Cambodia is the location of Angkor Wat, which is the largest temple in the world that is devoted to the god Vishnu.
There are a lot of important Vishnu temples in Tirupati, including the Vitthal Temple in Pandharpur and the Varadharaja Perumal Temple in Kanchipuram. Narayana (Sanskrit: **; Sanskrit: N*r*ya*a) is a name that is associated with Lord Vishnu. In Sanskrit, the name is written as “Narayana.” It is believed that Vishnu, the Supreme Being of Vaishnavism, is the one who rules over everything.
Lord Narayana, who is also known as Vishnu’s twin avatar, is one of the warriors who fight the demon Sahasrakavacha. If you ate the Mahalaxmi Goddess, you’d become a Laxmi, which is a type of goddess. This piece of writing was authored by Radha Sahssranaam.

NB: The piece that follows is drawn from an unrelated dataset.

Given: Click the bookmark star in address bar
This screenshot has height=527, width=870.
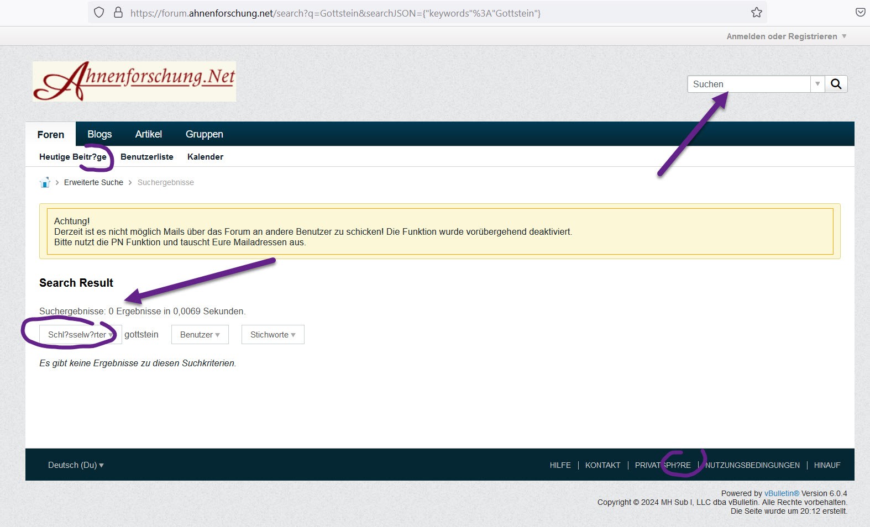Looking at the screenshot, I should (x=756, y=13).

Because of the anti-Brahmanical movement that took place in India during the time of the British Raj, there are no temples dedicated to Brahma in the country. Social reformers who felt that the caste system was unjust and that Brahmans were taking advantage of those in lower castes were the driving force behind this movement.
The Lord warned Brahma to refrain from offering prayers to him. This narrative explains why there are not too many temples dedicated to Brahma in India. Lord Shiva also thought that the Ketaki flower was wrongly accused, so he said that it couldn’t be used as a sacrifice to honor him. Brahma temples are unusual.